2 janvier 1919 : Ma femme embrasse la cause féministe

 » Je n’ai nulle intention de ne m’occuper que de la famille et de tourner en rond dans notre appartement à Versailles  » : Maintenant que je suis beaucoup plus à la maison grâce à la fin de la guerre et que je peux donc être un peu présent auprès des miens, maintenant aussi que les enfants ont grandi, ma femme Nathalie s’interroge sur les activités qu’elle souhaite mener. Elle désire, tout à la fois, gagner sa vie, être indépendante et exercer un métier qui lui plaît.

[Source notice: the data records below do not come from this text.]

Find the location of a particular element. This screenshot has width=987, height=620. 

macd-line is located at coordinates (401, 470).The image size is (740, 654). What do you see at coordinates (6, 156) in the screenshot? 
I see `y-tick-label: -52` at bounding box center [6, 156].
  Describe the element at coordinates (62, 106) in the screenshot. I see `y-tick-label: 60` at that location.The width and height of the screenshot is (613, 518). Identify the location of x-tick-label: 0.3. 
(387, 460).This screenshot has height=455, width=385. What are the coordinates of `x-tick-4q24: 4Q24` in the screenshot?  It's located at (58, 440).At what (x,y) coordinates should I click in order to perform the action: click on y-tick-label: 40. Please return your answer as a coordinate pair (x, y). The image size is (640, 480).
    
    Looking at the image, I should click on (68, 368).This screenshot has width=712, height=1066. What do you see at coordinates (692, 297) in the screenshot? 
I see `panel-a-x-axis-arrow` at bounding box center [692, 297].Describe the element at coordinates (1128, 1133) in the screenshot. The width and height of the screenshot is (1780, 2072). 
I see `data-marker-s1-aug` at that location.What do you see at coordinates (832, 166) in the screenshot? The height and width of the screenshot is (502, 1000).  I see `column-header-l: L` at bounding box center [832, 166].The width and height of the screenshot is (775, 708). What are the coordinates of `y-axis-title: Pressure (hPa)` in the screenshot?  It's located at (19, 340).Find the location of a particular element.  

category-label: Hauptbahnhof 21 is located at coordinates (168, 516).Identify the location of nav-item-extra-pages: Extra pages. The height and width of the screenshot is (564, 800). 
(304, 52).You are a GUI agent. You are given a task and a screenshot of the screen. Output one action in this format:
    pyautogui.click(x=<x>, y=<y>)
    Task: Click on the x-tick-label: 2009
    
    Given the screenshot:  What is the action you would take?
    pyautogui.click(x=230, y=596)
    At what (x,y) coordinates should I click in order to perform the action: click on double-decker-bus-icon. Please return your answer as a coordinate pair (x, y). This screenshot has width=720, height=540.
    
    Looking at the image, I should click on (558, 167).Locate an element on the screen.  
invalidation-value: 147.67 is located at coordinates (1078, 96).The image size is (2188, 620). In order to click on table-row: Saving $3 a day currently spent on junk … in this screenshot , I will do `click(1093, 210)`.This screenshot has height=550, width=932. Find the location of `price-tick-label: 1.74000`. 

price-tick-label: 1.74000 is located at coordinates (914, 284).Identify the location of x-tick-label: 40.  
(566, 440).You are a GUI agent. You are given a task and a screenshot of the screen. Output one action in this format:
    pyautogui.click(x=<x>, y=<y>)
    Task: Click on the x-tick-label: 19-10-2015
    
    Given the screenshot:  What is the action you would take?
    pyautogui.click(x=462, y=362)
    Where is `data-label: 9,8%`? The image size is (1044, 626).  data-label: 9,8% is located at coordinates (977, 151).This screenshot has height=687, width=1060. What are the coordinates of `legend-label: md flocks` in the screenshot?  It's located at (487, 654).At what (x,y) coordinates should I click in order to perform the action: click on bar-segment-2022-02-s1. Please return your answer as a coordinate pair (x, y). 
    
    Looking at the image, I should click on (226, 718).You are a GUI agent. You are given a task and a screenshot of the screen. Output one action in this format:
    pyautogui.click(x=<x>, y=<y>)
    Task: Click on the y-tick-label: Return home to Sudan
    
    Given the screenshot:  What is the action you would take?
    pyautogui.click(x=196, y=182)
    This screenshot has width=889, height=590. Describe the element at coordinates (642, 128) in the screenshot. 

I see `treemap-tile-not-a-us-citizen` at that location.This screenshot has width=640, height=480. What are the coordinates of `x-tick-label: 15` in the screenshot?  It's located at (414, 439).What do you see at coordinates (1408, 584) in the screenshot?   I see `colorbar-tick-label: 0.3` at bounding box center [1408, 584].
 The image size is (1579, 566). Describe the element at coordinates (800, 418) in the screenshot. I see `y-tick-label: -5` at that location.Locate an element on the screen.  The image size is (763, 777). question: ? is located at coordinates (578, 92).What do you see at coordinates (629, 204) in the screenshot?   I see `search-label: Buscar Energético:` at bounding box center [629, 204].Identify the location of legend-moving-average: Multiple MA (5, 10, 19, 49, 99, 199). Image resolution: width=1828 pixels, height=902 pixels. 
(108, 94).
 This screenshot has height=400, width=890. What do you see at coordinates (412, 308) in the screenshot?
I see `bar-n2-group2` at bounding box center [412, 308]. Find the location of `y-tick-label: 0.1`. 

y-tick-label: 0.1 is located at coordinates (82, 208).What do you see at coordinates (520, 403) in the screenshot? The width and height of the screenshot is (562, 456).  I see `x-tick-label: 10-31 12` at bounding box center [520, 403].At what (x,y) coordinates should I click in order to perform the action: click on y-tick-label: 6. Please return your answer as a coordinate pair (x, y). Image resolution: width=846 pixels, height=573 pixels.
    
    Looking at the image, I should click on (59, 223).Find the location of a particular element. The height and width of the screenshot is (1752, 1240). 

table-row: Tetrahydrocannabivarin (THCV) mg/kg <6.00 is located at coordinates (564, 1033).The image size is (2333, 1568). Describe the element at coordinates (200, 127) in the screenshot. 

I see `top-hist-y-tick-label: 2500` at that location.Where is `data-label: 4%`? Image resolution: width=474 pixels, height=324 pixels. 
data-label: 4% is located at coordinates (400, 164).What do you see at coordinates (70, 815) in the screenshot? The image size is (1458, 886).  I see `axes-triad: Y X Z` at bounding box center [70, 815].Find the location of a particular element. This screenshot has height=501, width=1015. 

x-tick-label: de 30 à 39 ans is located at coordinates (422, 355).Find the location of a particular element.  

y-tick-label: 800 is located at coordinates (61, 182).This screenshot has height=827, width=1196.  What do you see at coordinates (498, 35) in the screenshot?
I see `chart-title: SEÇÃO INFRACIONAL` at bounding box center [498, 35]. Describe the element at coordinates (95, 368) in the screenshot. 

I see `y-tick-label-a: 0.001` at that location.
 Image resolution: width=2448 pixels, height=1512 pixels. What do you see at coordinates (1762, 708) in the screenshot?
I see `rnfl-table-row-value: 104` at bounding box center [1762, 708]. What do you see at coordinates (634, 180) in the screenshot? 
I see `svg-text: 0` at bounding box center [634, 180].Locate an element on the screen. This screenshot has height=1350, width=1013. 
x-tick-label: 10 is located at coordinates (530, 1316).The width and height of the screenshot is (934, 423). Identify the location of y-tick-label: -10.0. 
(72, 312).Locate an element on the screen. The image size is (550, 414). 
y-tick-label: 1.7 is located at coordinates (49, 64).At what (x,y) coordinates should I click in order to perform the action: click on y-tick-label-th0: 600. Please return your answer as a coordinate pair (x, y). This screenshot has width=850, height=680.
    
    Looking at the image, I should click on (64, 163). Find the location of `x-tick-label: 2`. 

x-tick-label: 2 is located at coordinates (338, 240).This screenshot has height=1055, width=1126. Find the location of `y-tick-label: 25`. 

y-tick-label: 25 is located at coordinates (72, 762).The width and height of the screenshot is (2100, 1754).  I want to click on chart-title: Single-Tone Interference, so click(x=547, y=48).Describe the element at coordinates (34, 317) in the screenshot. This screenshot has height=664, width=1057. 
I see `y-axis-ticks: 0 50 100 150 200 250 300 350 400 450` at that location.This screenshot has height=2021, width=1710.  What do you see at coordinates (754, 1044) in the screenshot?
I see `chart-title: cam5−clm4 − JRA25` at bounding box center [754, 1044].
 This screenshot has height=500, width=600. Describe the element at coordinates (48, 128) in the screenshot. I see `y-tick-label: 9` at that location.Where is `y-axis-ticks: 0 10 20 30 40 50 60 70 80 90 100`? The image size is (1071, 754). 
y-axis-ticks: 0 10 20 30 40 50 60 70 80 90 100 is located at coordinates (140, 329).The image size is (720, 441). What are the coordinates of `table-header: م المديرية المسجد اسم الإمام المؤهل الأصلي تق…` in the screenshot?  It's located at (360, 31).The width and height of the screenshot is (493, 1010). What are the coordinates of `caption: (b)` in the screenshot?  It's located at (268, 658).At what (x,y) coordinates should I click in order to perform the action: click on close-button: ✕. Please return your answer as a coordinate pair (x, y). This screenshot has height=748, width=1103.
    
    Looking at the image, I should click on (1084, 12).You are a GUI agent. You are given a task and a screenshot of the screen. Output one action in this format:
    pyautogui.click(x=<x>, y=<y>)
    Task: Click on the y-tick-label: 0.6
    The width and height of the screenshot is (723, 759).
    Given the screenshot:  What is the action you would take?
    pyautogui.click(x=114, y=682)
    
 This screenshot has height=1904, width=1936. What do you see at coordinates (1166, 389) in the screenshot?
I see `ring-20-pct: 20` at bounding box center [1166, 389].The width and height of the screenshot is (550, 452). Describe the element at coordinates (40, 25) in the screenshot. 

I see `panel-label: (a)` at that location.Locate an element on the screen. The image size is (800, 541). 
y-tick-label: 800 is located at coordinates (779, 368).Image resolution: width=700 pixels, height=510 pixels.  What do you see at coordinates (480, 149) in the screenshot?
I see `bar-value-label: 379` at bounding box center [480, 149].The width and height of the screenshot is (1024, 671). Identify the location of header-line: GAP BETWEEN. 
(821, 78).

Elle continue : « … Oui, le journalisme me plaît bien. Quand nous nous sommes connus, j’écrivais déjà pour Le Figaro et le Petit Parisien. J’adorerais reprendre la plume et retrouver l’ambiance des salles de rédaction, les reportages loin de Paris, les rencontres avec des gens si différents, la joie d’avoir écrit un joli papier !  » Son regard s’illumine, elle ajoute malicieuse :  » Et tu ne t’imagines pas que je vais pratiquer le journalisme plan-plan avec un p’tit article sur la mode de temps en temps, juste avant de prendre le thé et les petits gâteaux avec des amies versaillaises. Tout cela m’insupporterait ! Je vais reprendre contact avec la féministe Marguerite Durand et elle me conseillera sur ce que je dois faire dans la presse… »

Je lève un sourcil un peu interrogateur :  » Ah ? Tu veux revoir Marguerite ? La journaliste que Clemenceau avait défendu, il y a plus d’une vingtaine d’années, quand elle avait eu des problèmes graves avec son patron, au Figaro : ce type qui voulait lui enlever leur enfant commun ? La créatrice de La Fronde, le journal « Le Temps au féminin » ?  »

Nathalie me répond, songeuse mais décidée :  » Oui, cela servira à quelque chose. Entre 1914 et 1918, pendant que vous, les hommes, vous versiez votre sang, nous, les femmes, nous avons donné toute notre sueur dans les usines et les champs. Nous avons répendu des tonnes de larmes à l’annonce tragique des blessures et des morts. Et surtout, nous avons fait tourner la totalité du pays à l’arrière. Telle que je connais notre bonne vieille France, cela risque d’être vite oublié et nous allons rester des « incapables majeures » , sans aucun droit civil, sans droit de vote. Il faut se battre !  »

J’aime voir ma femme comme ça. Fière, forte, déterminée. Et sur le fond, elle a raison.

La journaliste et féministe Marguerite Durand. Ancienne actrice, elle est devenue une plume redoutée et une vraie patronne de presse.